Investigations: F-35 Wings to Last Just Five Years

Yet another setback for the massively expensive F-35 warplane - the most costly military program in history (full operating cost: an estimated $1 trillion). Already beset by delays, cost overruns and performance questions, two of the three models of the $100-million-plus planes have been found to have a major structural defect. The result is their wings have an operational life of only five years, according to this Wired report. That's a lot less than the expected 25 years.

Earlier reports had questioned the F-35's key attribute - its supposed stealthiness. This Wired story cites a study that found the jet is "demonstrably not a true stealth aircraft" and can't operate against Russia's latest air defence systems. An aviation expert said the F-35's stealthiness is undermined by its "very conventional-airplane-shaped lumps and bumps around its underside, not to mention the hideous wart that covers the gun on the F-35A."

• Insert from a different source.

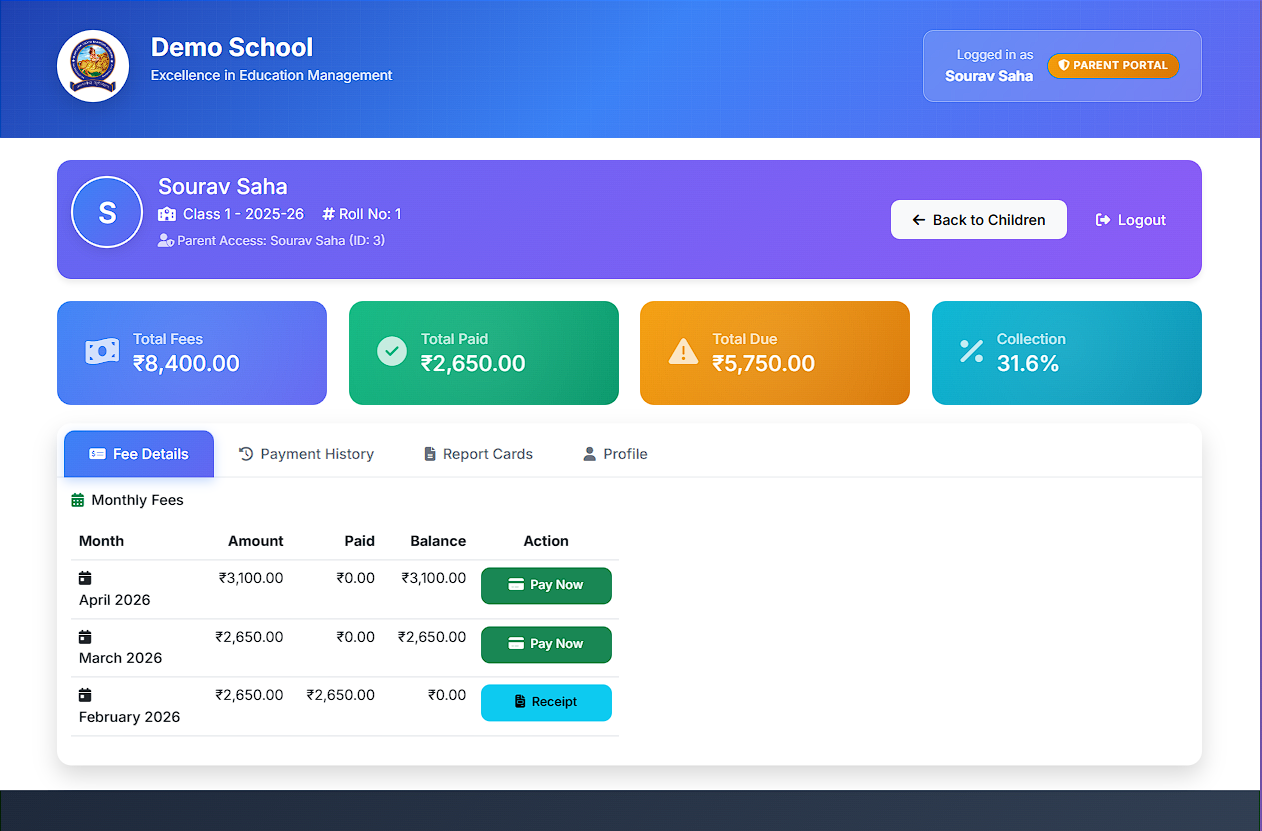The height and width of the screenshot is (831, 1262).
Task: Pay Now for March 2026 fees
Action: pyautogui.click(x=546, y=644)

Investigations: Suits to Target Rampant Medical Ghost-writing

CBC Radio explores the widespread practice of "medical ghost-writing" in this interesting report (available in audio or text form). That's when doctors and scientists put their name on papers that were actually written and researched with funds from pharmaceutical companies, whose contributions aren't acknowledged. The result: side-effects from medications can be downplayed - or omitted altogether, according to the report. Now, two lawyers are preparing to fight back with lawsuits alleging fraud.

Wednesday, September 7, 2011

Investigations: Texas Officials Covered up Radioactive Drinking Water

State officials in Texas covered up elevated levels of radioactivity in drinking water for years, even though it violated federal standards, according to this five-part investigation by KHOU-TV News. Even so-called "safe" levels of radiation in drinking water actually lead to cancer, the series reports.

That's also a common issue in Canada. There, the government's ceiling on radioactive material in drinking water is set at a level that leads to 511 lifetime cancers per million people - or 17,000 lifetime cancers for Canada's 33 million people, according to this story I did on the fallout from the Fukushima nuclear disaster in The Georgia Straight.